Why does tungsten need HF to be stable in an ICP OES analysis, instead of Nitric acid like the other elements?

A little HF is added to prevent the precipitation of WO3.

Does the detection accuracy depend on the amount of the element present in the sample?

Among other factors, the achievable accuracy also depends on the amount present in the sample solution as the achievable precision depends on it. While for concentrations at the limit of detection (3 sigma) per definition the precision is 33%, it typically reaches a level of 0.5% for concentrations >BEC and between 0.1-0.5% for concentrations >>BEC. For practical reasons high precision/accuracy analyses (e.g. precious metals) are typically performed at a 100 mg/l level.

What is the best method to analyze La and Ce in Tungsten carbide?

Depends on the concentration of those elements in the tungsten matrix. Principally ICP-OES and MS are usable. To avoid difficulties with the matrix trace element, matrix separation techniques using ion exchangers may be used.

The microwave plasma technique is promoted to use no gas at all. Wouldn’t that be the better option for simple application where analysis costs plays a major role?

That microwave plasmas run on “air” is not completely correct. In fact, such systems use Nitrogen which either needs to be produced using a Nitrogen generator or by using compressed or liquid gas.

Which method is preferred for the determination of iron in an iron supplement medication?
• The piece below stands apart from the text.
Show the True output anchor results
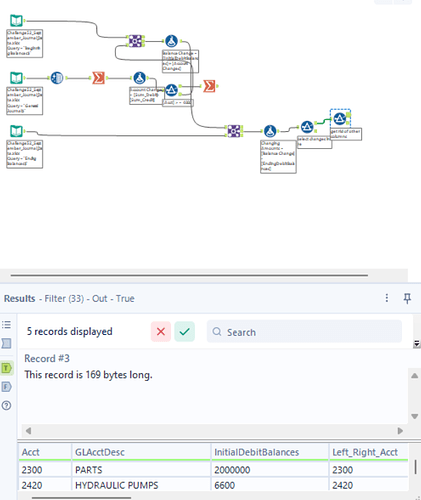This screenshot has height=500, width=421. pyautogui.click(x=6, y=368)
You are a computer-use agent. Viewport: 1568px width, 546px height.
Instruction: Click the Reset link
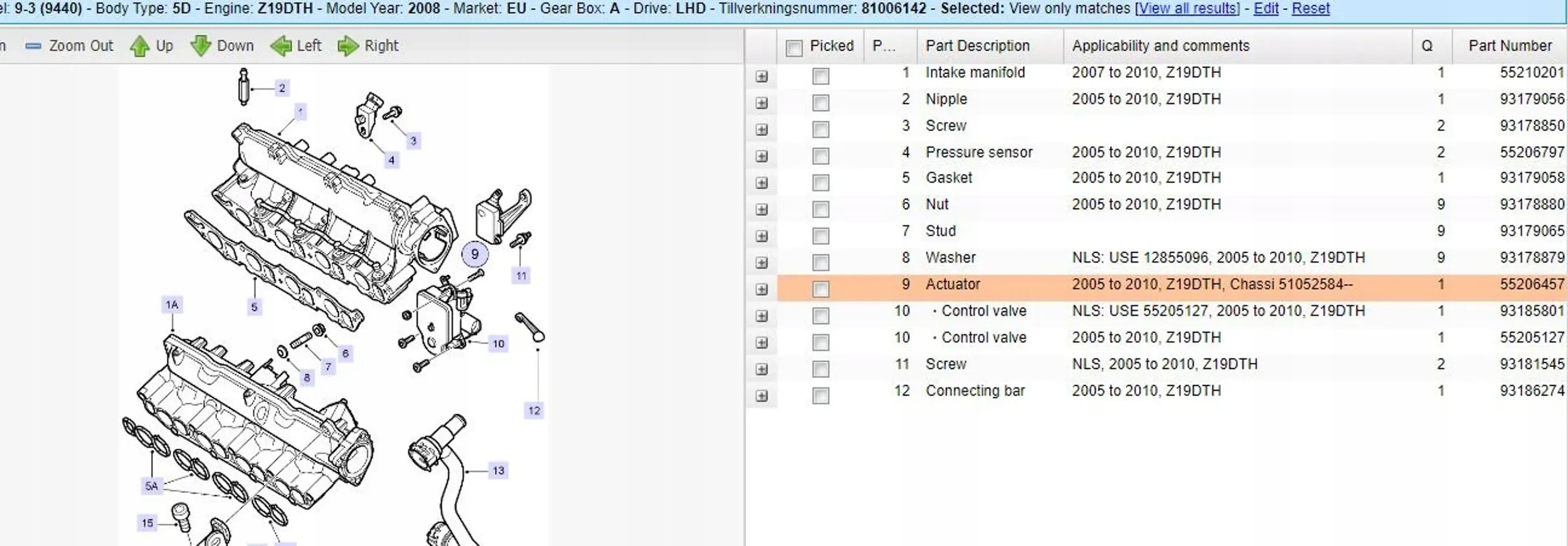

If Iron is the only element to be determined, FAA should be the best option.

Which method is preferred for heavy metals in zinc oxide powder?

ICP-OES is very well suited. Sub ppm LODs in the solid material can be achieved.

Can Boron be analyzed better using atomic absorption?

I don’t think so (the difficulties with contamination and carryover exist with FAA and ICP).

Is there a specific reason the detection limit for Cs on ICP-OES is terrible?

The ICP plasma is extremely hot, Cesium is easily ionizable and therefore to a great extent present in the plasma as ion. Unfortunately the sensitive emission lines of Cesium are atomic lines. Due to that fact emission is not very efficient and so the LODs are high.

What is the recommended approach for fluorine analysis? Would a microwave air plasma overcome the issues associated with the argon plasma?

To use an ion selective electrode is the best approach. Since the sensitive emission line for Fluorine is located at 95 nm and no optical glass has the required transparency in this wavelength region, optical emission spectroscopy is not suitable.

Why is ICP not widely accepted for trace elements for Pb, Bi, Se, Te and Tl and Aerospace still wants it done by AA ? AMS2280 spec particularly for Nickel alloys?

To determine traces of those elements in a line rich Ni matrix using optical emission is not a simple task, but it is feasible using a high-resolution optical system. For the hydride forming elements, hydride generation might be used to separate the matrix and improve the sensitivity. Optical emission spectrometry is in fact widely used for the analyses of Ni matrix material. The fact that AA is still preferred in certain areas is often connected to custom. To achieve comparable results is the paramount task of analytical work and the more people are familiar with the certain technique, the easier this task can be fulfilled.

What would the detection limits be for lead specifically in a clean drinking water matrix in ICP-OES?

Axial view ICP-OES reaches an LOD of about 0.5 to 1 ppb.

Is the use of microwave digestion systems preferred over other methods for digestion of solid samples?

Microwave digestion is more effective, as the energy is delivered directly into the sample and not first through the walls of the digestion vessel.

Could Silica in Brine solutions be done by FAAS?

To run high amounts of totally dissolved solids through an FAA is not recommended. ICP-OES is clearly the better technique as it tolerates TDS concentrations up to 20%.

What is the best technique for the determination of metals in minerals and ores samples particularly for the trace elements?

Since typically many elements need to be determined, clearly ICP, either OES or MS, depending on the required sensitivity, are the preferred techniques.